---- RECORD EXCERPTS

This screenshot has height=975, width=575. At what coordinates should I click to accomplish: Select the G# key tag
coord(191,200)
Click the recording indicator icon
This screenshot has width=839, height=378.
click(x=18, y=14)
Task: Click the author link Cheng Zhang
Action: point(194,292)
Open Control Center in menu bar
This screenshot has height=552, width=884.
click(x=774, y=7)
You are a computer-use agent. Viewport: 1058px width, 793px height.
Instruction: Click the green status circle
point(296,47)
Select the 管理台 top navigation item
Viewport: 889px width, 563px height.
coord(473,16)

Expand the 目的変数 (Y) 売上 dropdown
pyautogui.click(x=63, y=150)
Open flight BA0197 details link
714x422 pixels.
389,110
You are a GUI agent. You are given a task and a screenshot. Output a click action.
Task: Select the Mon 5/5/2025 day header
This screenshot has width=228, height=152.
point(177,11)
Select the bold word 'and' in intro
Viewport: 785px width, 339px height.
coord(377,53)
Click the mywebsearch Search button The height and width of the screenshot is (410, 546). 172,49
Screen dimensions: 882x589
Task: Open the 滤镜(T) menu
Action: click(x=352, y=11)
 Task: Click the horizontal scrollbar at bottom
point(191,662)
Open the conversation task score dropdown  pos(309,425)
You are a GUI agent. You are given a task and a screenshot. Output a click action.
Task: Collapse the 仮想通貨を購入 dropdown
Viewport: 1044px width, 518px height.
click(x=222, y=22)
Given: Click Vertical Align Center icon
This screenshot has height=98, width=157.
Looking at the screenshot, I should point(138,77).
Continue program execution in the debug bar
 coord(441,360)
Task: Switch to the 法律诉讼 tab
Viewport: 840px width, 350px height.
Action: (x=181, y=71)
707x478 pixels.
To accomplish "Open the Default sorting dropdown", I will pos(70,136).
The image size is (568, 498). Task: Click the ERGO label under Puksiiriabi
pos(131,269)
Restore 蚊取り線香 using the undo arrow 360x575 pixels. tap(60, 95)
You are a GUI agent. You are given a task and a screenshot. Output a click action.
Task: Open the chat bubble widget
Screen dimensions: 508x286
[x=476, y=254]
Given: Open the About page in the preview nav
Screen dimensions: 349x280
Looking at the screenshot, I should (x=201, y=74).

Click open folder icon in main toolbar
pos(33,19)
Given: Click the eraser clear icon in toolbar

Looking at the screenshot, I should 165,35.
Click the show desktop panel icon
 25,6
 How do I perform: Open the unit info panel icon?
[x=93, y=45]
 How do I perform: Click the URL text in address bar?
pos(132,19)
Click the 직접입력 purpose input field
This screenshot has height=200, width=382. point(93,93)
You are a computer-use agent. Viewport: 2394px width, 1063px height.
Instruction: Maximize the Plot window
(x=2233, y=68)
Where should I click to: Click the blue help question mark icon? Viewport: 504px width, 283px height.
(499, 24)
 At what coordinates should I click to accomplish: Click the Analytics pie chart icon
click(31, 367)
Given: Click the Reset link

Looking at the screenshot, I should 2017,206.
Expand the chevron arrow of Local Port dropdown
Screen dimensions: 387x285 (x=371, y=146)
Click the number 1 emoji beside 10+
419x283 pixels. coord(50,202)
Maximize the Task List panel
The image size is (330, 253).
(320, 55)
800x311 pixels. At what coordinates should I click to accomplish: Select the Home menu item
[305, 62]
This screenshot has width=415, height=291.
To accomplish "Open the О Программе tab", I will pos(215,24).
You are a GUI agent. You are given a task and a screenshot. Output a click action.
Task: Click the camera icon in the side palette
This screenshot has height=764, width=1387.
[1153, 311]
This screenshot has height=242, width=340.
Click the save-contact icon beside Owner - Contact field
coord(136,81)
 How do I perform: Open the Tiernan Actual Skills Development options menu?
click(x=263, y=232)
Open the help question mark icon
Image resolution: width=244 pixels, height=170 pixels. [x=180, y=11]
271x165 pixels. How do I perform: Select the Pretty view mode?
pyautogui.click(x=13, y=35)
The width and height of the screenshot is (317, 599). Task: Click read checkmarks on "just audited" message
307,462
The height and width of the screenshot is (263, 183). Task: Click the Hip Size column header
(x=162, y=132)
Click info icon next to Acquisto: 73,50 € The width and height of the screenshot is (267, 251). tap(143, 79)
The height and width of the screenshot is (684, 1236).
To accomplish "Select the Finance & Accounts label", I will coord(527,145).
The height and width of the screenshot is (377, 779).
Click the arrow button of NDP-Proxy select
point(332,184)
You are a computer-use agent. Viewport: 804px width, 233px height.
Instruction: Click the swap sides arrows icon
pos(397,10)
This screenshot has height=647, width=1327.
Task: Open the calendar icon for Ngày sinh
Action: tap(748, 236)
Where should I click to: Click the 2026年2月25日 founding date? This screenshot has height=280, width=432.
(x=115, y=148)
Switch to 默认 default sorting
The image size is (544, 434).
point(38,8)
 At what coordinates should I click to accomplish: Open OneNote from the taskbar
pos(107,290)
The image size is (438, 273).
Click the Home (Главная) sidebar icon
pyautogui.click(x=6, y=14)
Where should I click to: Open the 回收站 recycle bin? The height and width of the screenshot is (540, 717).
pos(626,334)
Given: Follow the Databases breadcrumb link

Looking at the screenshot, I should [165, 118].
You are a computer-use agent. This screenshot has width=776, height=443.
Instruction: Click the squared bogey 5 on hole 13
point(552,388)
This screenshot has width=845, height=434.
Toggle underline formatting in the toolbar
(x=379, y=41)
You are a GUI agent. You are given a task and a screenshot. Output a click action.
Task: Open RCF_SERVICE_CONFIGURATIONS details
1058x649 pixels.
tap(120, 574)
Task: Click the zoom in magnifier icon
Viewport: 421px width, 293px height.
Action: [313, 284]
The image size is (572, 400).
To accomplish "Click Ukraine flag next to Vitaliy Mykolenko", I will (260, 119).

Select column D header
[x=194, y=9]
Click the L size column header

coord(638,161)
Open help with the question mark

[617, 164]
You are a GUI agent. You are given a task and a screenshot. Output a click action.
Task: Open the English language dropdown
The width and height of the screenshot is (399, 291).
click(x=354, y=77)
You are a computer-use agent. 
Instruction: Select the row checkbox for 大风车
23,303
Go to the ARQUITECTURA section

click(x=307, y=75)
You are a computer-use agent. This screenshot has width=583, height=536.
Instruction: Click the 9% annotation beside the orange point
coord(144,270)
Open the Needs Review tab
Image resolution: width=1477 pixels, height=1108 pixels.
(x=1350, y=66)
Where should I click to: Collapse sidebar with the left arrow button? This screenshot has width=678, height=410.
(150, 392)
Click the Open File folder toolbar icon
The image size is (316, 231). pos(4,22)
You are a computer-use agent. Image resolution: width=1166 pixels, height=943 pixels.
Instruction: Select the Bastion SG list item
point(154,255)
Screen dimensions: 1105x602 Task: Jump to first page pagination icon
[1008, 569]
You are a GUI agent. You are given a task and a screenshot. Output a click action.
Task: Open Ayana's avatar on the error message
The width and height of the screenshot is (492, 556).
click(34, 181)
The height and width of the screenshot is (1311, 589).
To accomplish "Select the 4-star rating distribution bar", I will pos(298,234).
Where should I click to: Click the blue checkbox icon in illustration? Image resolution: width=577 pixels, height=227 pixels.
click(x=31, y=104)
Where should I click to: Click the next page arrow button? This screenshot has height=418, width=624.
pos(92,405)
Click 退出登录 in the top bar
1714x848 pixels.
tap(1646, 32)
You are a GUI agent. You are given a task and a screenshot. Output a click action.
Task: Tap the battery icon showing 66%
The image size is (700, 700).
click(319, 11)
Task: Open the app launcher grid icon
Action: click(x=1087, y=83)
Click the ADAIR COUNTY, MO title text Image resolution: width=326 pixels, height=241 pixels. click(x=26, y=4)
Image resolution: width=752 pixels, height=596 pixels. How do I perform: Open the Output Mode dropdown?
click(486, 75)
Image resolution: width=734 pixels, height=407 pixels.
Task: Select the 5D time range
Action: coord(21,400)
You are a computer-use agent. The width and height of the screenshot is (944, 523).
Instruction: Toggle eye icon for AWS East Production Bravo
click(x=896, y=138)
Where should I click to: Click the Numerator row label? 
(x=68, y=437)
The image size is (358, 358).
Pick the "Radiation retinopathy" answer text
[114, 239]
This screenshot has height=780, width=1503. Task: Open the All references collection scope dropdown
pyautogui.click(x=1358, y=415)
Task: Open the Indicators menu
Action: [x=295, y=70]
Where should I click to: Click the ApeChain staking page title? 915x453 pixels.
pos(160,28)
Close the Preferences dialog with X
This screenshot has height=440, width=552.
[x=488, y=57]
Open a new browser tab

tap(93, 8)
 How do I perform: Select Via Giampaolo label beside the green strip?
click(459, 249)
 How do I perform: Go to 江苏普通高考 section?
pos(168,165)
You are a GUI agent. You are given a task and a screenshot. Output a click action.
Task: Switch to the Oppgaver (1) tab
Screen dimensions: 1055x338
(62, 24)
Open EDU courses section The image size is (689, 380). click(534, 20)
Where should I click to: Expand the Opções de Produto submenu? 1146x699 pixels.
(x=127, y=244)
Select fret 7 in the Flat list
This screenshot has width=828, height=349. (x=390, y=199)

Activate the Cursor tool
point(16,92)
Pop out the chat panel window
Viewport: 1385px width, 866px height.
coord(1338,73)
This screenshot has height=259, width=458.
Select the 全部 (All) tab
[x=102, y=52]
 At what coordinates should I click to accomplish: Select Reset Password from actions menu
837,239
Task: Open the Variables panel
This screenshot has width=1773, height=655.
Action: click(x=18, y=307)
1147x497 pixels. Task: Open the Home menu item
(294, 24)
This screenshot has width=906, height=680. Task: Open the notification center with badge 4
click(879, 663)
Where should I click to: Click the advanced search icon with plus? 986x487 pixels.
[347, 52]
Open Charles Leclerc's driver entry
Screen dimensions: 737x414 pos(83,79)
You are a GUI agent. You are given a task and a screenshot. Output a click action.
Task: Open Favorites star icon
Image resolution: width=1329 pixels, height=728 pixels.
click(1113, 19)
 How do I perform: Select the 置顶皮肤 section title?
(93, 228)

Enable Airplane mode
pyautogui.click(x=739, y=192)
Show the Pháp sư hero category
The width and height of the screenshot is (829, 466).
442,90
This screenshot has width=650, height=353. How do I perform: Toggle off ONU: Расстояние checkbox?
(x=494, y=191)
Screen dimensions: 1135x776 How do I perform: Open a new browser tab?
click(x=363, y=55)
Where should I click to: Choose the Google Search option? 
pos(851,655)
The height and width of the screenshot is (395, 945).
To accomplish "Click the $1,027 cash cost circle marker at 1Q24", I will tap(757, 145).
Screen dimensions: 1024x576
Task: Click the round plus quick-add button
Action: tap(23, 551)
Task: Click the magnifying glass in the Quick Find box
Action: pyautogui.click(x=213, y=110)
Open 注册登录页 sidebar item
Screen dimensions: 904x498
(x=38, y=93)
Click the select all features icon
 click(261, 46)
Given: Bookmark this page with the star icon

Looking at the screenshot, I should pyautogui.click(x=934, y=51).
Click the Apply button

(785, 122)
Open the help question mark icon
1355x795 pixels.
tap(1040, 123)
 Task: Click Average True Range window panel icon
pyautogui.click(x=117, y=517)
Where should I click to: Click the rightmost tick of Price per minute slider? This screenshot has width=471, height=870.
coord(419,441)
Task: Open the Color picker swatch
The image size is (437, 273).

--------

SET TASK:
Please reproduce the stretch of data from its start through the line containing "Restore 蚊取り線香 using", swapping "dropdown" for "drop-down list" and leaving everything else unchanged.

SOLVED PROBLEM:
This screenshot has height=975, width=575. At what coordinates should I click to accomplish: Select the G# key tag
coord(191,200)
Click the recording indicator icon
This screenshot has width=839, height=378.
click(x=18, y=14)
Task: Click the author link Cheng Zhang
Action: point(194,292)
Open Control Center in menu bar
This screenshot has height=552, width=884.
click(x=774, y=7)
You are a computer-use agent. Viewport: 1058px width, 793px height.
Instruction: Click the green status circle
point(296,47)
Select the 管理台 top navigation item
Viewport: 889px width, 563px height.
coord(473,16)

Expand the 目的変数 (Y) 売上 drop-down list
pyautogui.click(x=63, y=150)
Open flight BA0197 details link
714x422 pixels.
389,110
You are a GUI agent. You are given a task and a screenshot. Output a click action.
Task: Select the Mon 5/5/2025 day header
This screenshot has width=228, height=152.
point(177,11)
Select the bold word 'and' in intro
Viewport: 785px width, 339px height.
coord(377,53)
Click the mywebsearch Search button The height and width of the screenshot is (410, 546). 172,49
Screen dimensions: 882x589
Task: Open the 滤镜(T) menu
Action: click(x=352, y=11)
 Task: Click the horizontal scrollbar at bottom
point(191,662)
Open the conversation task score drop-down list  pos(309,425)
You are a GUI agent. You are given a task and a screenshot. Output a click action.
Task: Collapse the 仮想通貨を購入 drop-down list
Viewport: 1044px width, 518px height.
click(x=222, y=22)
Given: Click Vertical Align Center icon
This screenshot has height=98, width=157.
Looking at the screenshot, I should point(138,77).
Continue program execution in the debug bar
 coord(441,360)
Task: Switch to the 法律诉讼 tab
Viewport: 840px width, 350px height.
Action: (x=181, y=71)
707x478 pixels.
To accomplish "Open the Default sorting drop-down list", I will pos(70,136).
The image size is (568, 498). Task: Click the ERGO label under Puksiiriabi
pos(131,269)
Restore 蚊取り線香 using the undo arrow 360x575 pixels. tap(60, 95)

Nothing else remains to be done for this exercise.